John Scott (Missouri politician)

John Scott ( born May 18, 1785 Hanover County, Virginia; † October 1, 1861 in Sainte Genevieve, Missouri ) was an American politician. Between 1816 and 1827 he represented first as a delegate to the Missouri Territory and in 1821 as a delegate to the state of Missouri in the U.S. House of Representatives.


In 1802 John Scott came with his parents in the Indiana Territory. Then he studied until 1805 at the Princeton College. After studying law and his 1806 was admitted to the bar he began to work in this profession in Sainte Genevieve later in Missouri. Between August 6, 1816 and the January 13, 1817 Scott was a delegate of the Missouri Territory in Congress in Washington. After an election protest, the mandate was declared vacant. After Scott was then re-elected as Congress delegates, he could exercise the mandate between 4 August 1817 and 3 March 1821.

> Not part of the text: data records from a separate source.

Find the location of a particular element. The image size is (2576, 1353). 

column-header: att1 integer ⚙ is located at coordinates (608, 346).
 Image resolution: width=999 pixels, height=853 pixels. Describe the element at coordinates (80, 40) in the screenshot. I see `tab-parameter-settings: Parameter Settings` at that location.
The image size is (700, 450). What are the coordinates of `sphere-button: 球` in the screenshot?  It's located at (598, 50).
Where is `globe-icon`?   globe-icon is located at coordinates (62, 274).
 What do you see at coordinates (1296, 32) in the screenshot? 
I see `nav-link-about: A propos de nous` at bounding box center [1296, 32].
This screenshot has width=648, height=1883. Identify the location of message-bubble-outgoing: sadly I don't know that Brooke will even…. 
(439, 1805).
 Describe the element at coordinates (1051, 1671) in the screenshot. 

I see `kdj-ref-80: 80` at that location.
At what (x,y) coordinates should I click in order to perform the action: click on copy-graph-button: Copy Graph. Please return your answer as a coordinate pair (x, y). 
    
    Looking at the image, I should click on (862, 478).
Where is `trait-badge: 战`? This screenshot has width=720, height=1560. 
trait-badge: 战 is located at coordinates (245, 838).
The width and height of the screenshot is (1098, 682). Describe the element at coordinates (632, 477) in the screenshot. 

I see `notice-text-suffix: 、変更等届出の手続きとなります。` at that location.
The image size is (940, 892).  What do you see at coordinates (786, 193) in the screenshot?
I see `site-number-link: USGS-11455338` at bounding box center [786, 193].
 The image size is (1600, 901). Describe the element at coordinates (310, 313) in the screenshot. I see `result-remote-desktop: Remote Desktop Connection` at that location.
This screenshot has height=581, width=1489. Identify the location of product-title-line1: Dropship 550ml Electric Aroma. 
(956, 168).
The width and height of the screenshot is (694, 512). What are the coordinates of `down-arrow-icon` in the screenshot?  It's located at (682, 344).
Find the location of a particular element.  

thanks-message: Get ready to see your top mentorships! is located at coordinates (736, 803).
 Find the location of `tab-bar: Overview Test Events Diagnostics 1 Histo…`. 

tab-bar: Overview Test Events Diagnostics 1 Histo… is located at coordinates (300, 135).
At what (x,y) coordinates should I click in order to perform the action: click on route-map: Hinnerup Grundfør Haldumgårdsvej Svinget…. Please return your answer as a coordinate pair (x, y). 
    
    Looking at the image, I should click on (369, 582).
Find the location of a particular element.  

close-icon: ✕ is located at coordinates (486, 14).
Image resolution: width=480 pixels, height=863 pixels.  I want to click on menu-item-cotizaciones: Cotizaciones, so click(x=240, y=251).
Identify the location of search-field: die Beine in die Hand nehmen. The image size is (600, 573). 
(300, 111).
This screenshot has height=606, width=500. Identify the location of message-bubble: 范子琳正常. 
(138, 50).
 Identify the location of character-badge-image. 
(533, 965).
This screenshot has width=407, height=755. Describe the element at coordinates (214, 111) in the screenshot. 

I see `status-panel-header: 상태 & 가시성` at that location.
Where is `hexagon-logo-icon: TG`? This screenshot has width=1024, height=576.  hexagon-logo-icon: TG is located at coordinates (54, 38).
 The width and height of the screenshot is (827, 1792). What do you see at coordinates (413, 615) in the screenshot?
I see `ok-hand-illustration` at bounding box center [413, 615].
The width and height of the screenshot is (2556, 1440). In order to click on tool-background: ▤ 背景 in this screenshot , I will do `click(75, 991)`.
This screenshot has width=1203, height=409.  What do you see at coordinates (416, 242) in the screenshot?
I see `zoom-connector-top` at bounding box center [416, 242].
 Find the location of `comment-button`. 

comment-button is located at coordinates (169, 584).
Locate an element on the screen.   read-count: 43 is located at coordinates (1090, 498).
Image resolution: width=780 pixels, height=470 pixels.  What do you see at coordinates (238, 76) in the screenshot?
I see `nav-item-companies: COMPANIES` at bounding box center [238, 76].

After the accession of Missouri to the Union Scott was elected as the candidate of the Democratic-Republican Party in the first and then the only constituency of the new state in the U.S. House of Representatives in Washington, where he took up his new post on August 10, 1821. After two re- elections he could remain until March 3, 1827 Congress. Within his party, he joined the movement to President John Quincy Adams, who stood in opposition to the group to his successor Andrew Jackson. From 1825 to 1827 he was Chairman of the Committee for the administration of state property.

In the congressional elections of 1826 John Scott lost to Edward Bates. After his retirement from the U.S. House of Representatives, he retired from politics. In the following years he practiced as a lawyer again. He died on 1 October 1861 in Sainte Genevieve.